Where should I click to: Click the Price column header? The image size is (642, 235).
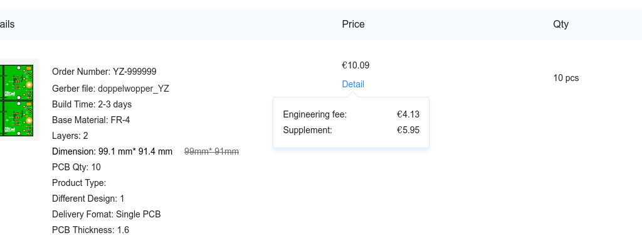click(x=354, y=25)
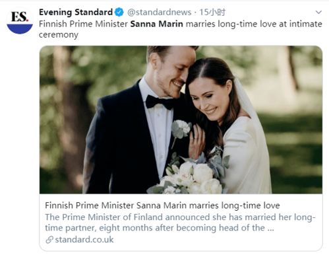Viewport: 329px width, 257px height.
Task: Click the chain link icon beside standard.co.uk
Action: click(49, 240)
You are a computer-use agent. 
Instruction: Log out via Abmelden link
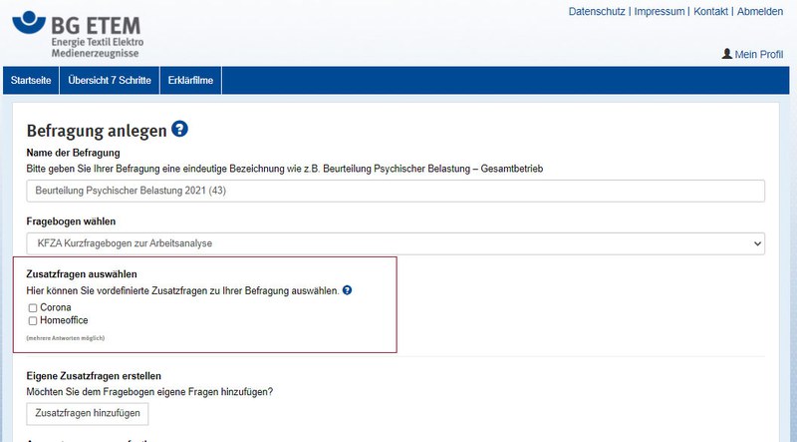[x=762, y=12]
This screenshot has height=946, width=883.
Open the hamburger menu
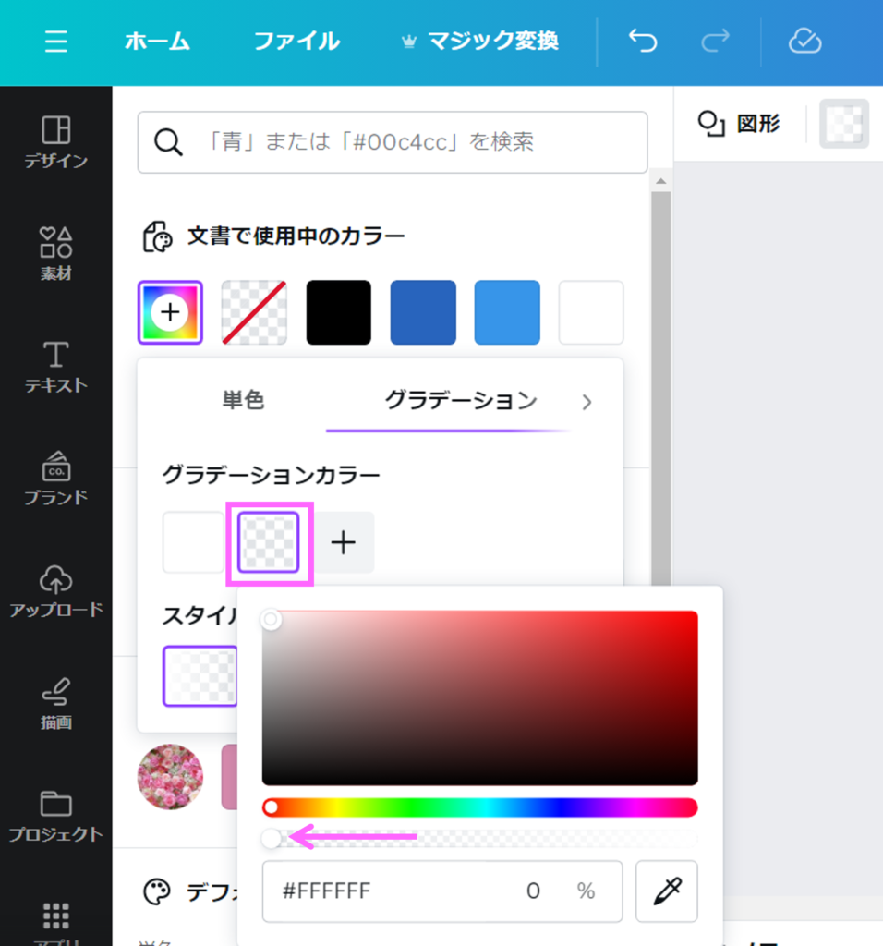tap(55, 42)
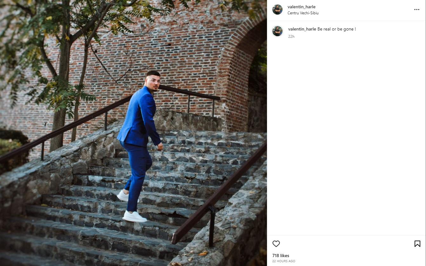Viewport: 426px width, 266px height.
Task: Save the post with the bookmark icon
Action: coord(417,244)
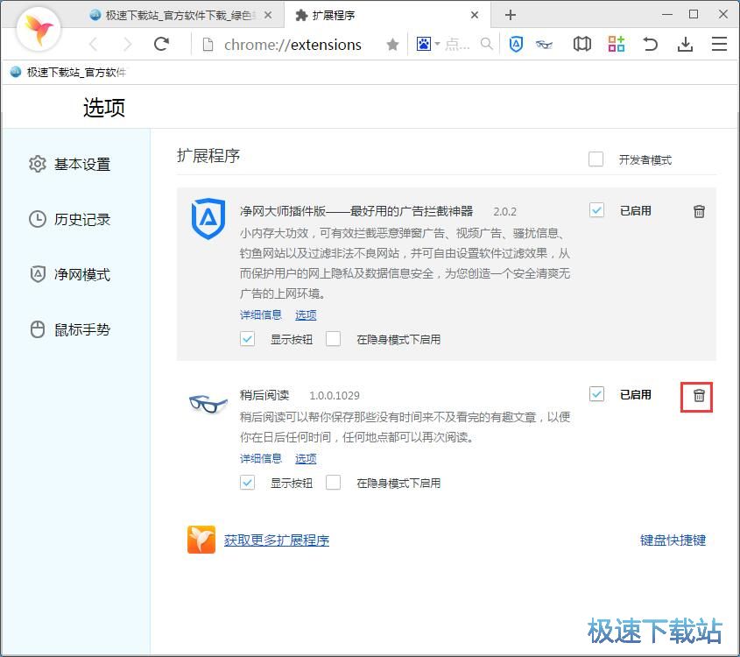740x657 pixels.
Task: Open 历史记录 in the sidebar
Action: coord(81,219)
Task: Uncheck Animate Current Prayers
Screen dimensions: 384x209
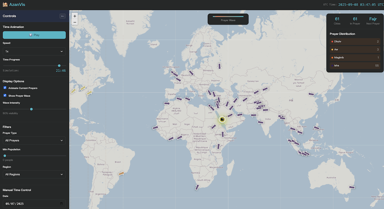Action: pyautogui.click(x=5, y=88)
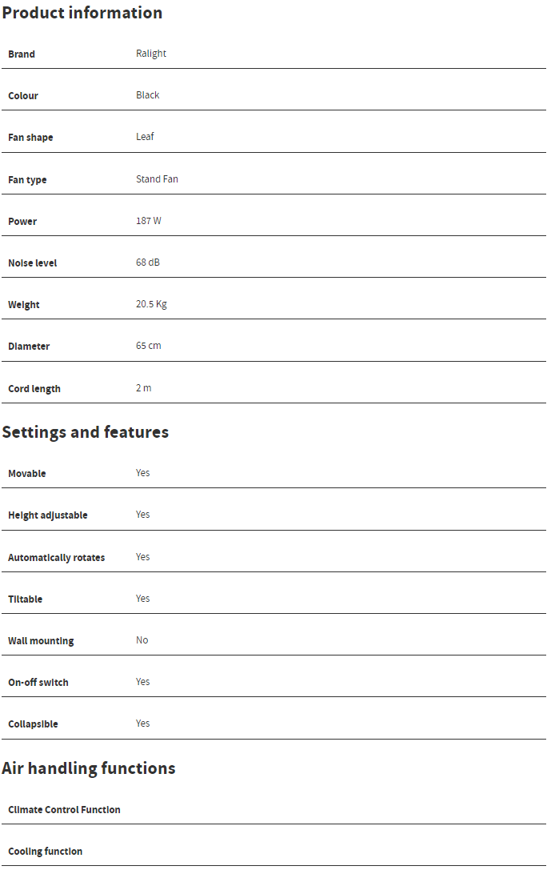
Task: Select the Height adjustable label
Action: point(48,515)
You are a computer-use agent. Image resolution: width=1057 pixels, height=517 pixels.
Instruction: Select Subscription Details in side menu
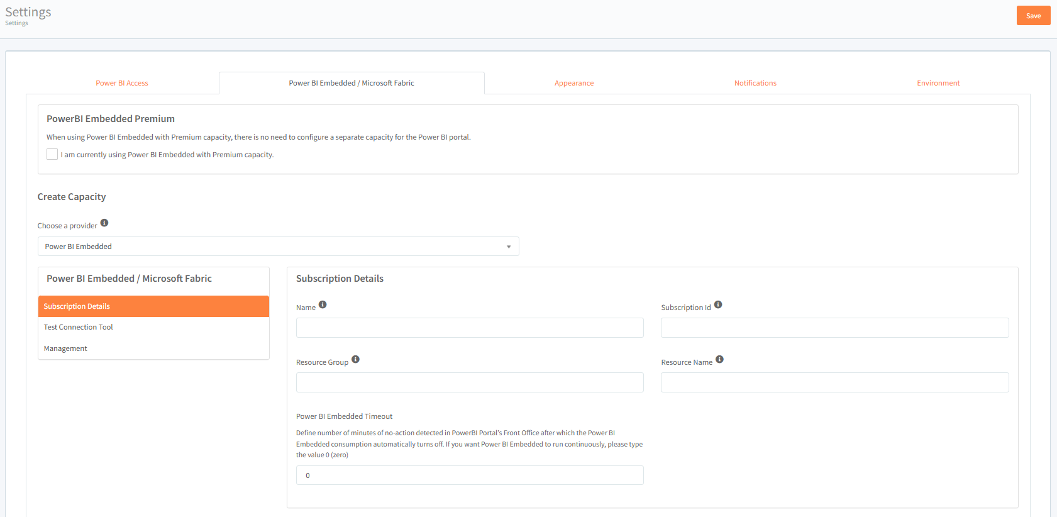point(77,306)
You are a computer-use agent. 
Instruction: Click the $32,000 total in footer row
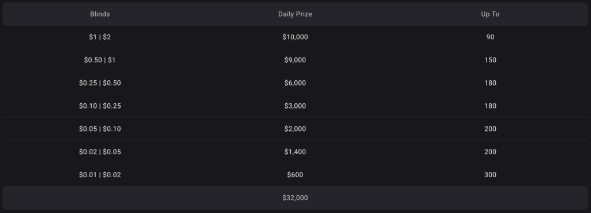coord(295,198)
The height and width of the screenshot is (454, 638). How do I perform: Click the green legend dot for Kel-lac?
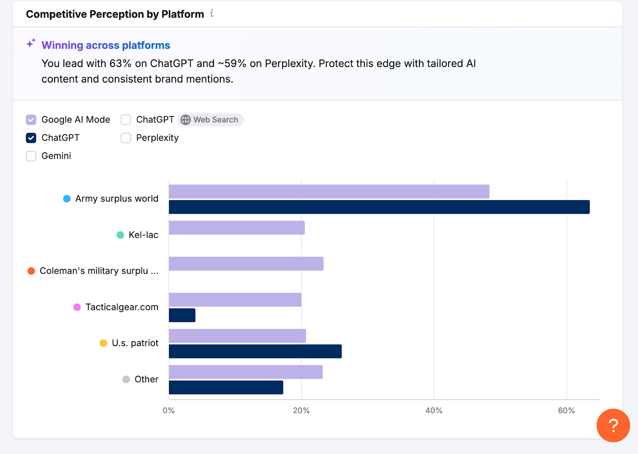point(120,235)
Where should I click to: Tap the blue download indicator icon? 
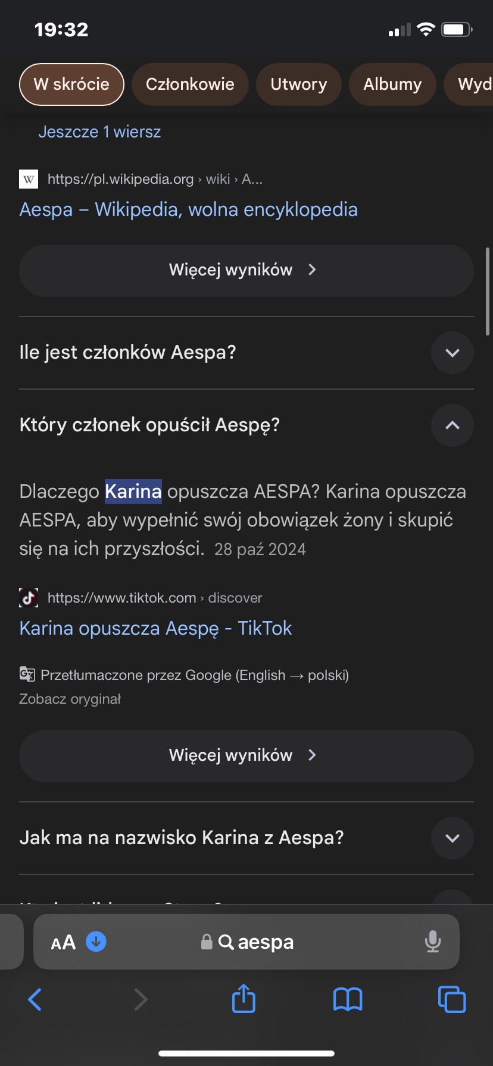(96, 941)

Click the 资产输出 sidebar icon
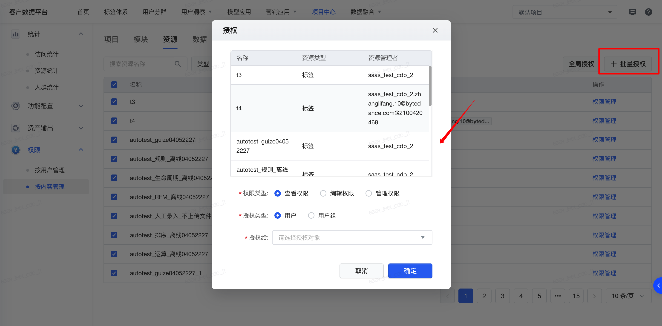click(16, 128)
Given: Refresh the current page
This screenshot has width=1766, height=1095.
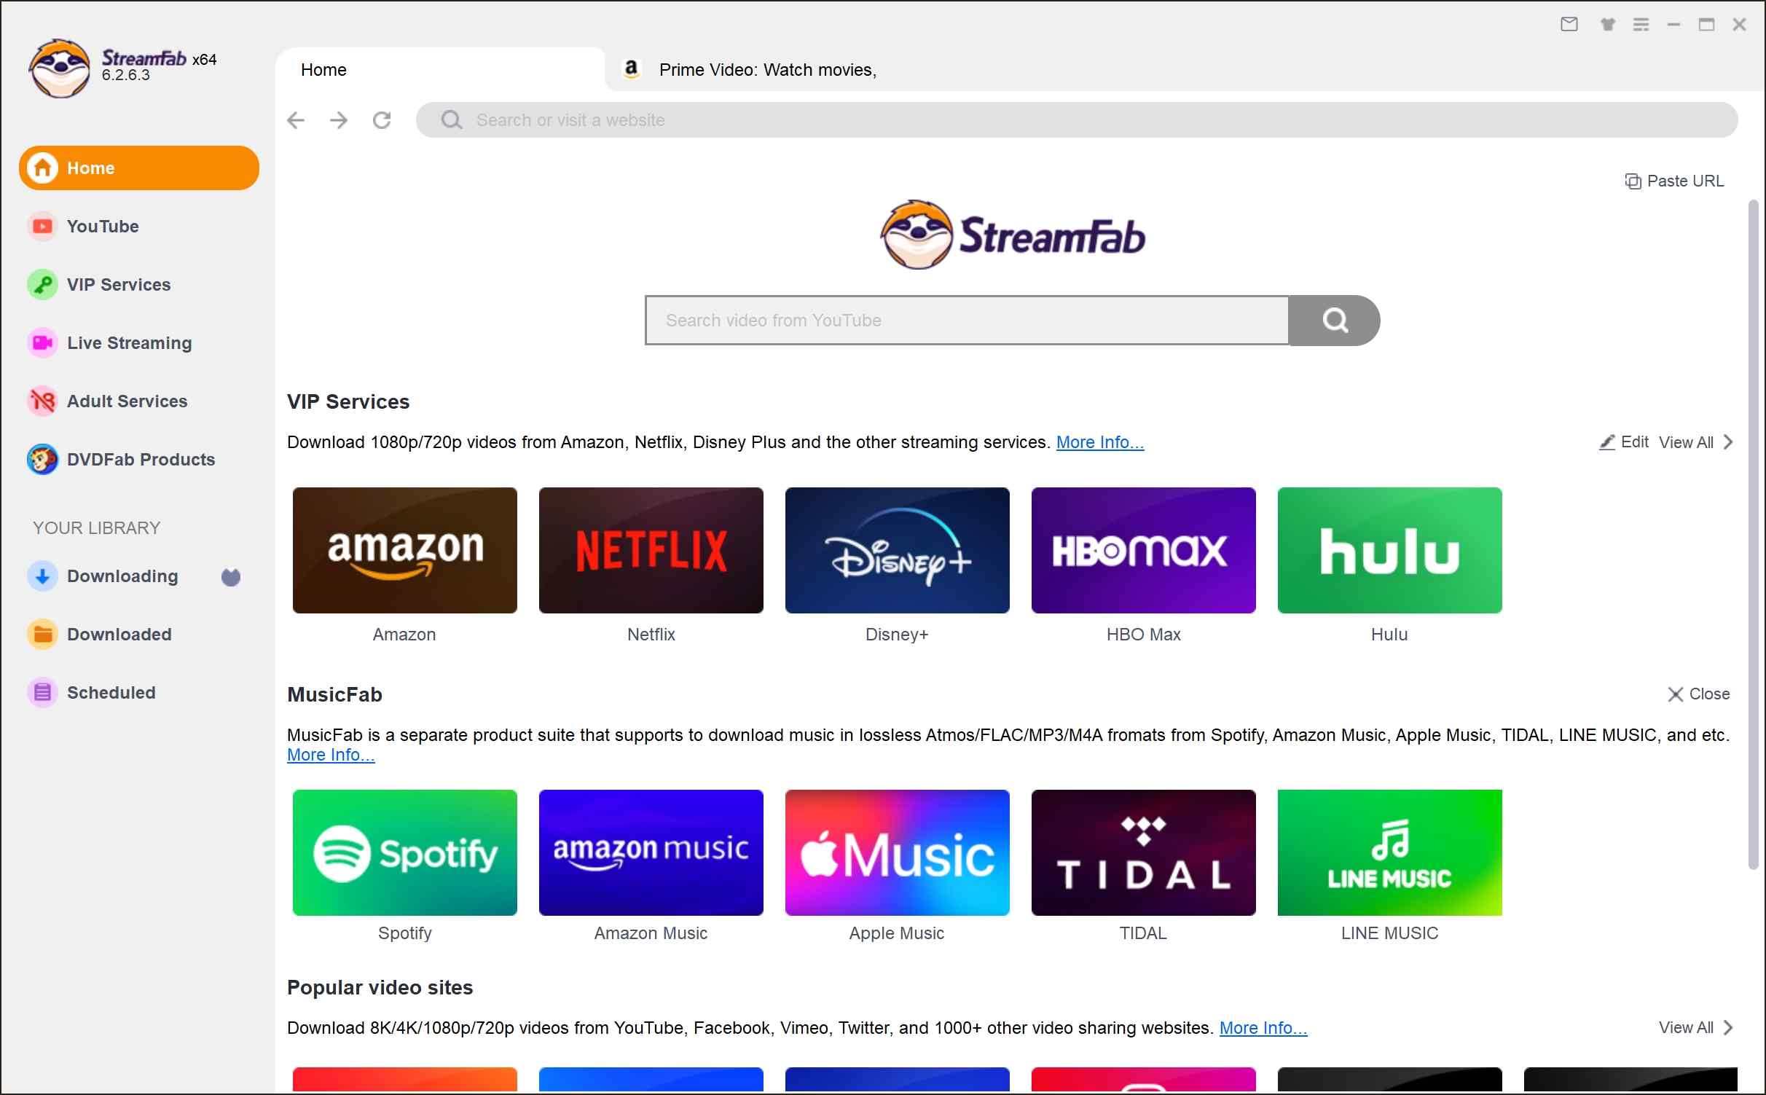Looking at the screenshot, I should pyautogui.click(x=382, y=120).

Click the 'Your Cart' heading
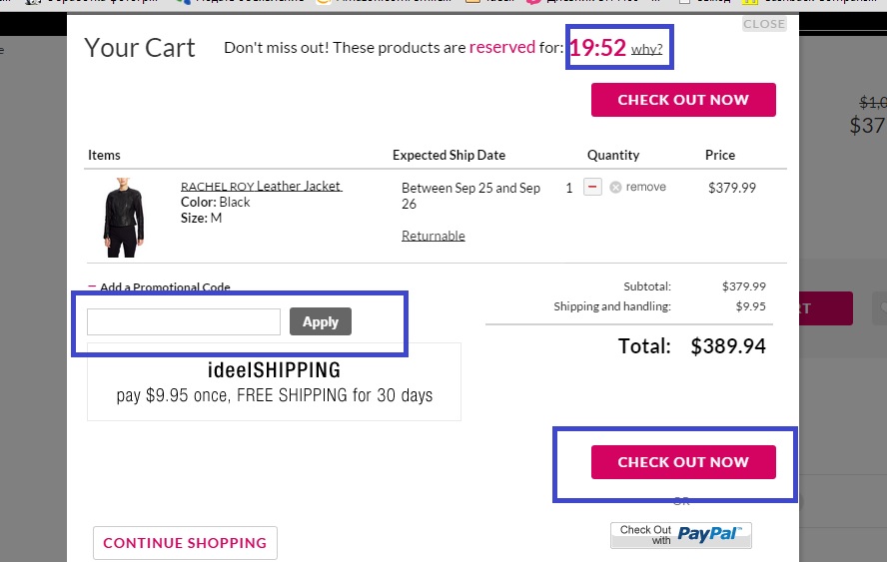click(140, 47)
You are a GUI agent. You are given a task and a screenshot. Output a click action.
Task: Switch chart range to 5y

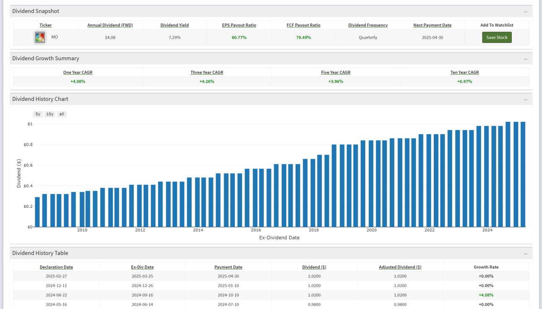click(x=38, y=114)
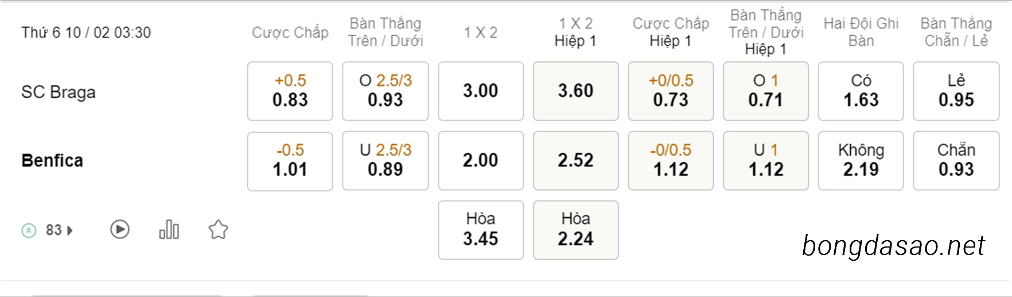Pick Over 2.5/3 goals at 0.93
Viewport: 1012px width, 297px height.
pos(386,91)
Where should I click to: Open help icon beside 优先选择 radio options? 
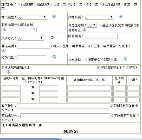click(x=125, y=59)
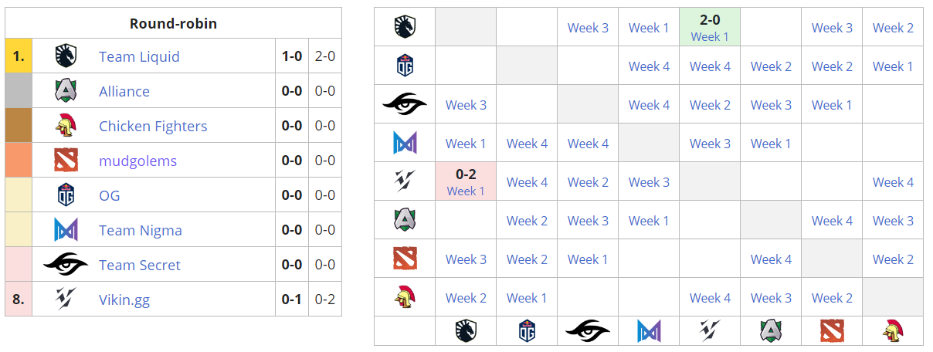Click Vikin.gg logo in standings table
The width and height of the screenshot is (933, 352).
[x=66, y=300]
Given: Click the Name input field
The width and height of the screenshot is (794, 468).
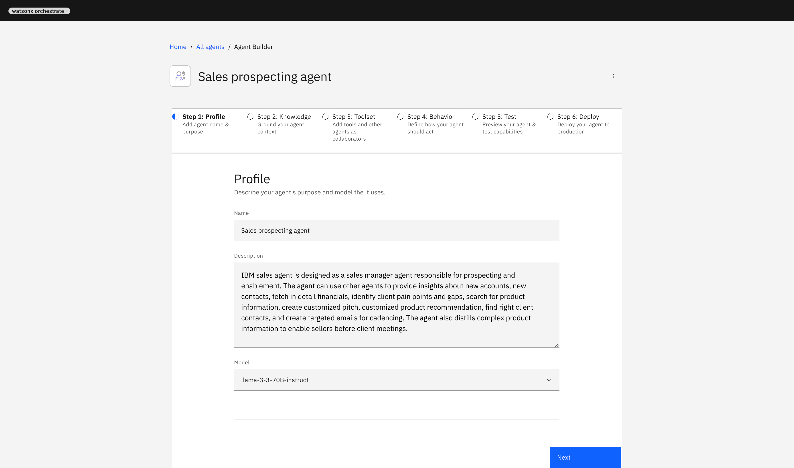Looking at the screenshot, I should coord(397,231).
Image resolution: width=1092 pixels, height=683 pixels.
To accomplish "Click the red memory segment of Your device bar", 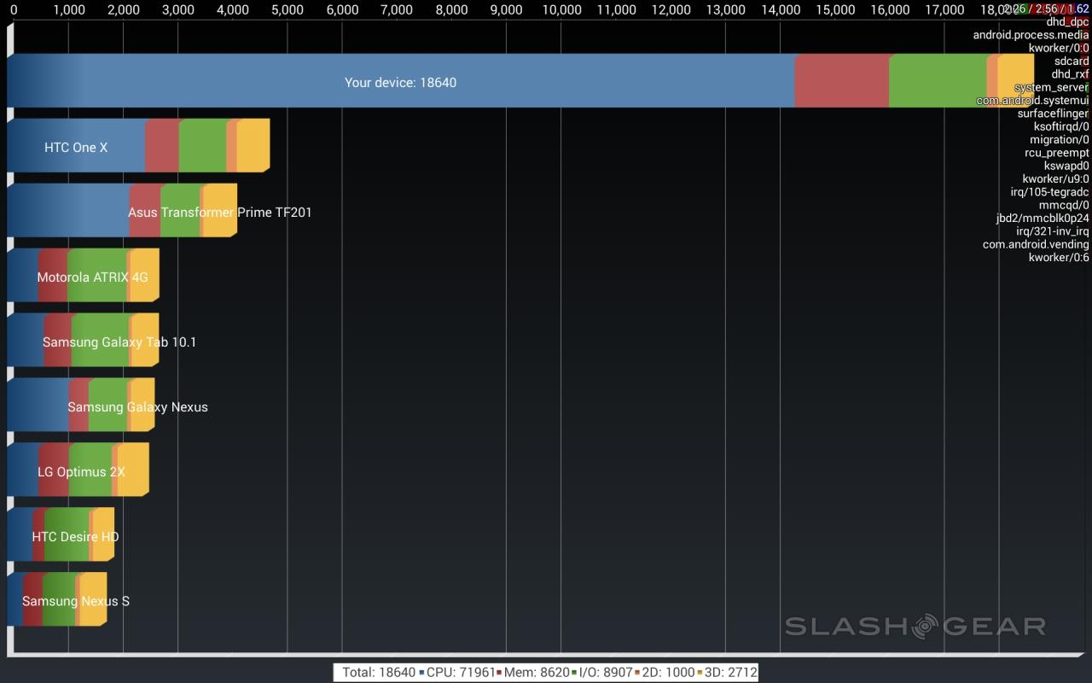I will (x=841, y=81).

**The task**. Express everything from the start of the records down through the line containing "[x=762, y=12]" as a Markdown table with the columns Row and Line, numbering each line and skipping blank ones. Leave the pictures out.

**Expected answer**.
| Row | Line |
|---|---|
| 1 | Where should I click to: Click the Price column header? The image size is (642, 235). |
| 2 | click(x=354, y=25) |
| 3 | Viewport: 329px width, 257px height. |
| 4 | Task: Click the chain link icon beside standard.co.uk |
| 5 | Action: click(49, 240) |
| 6 | You are a computer-use agent.  |
| 7 | Instruction: Log out via Abmelden link |
| 8 | [x=762, y=12] |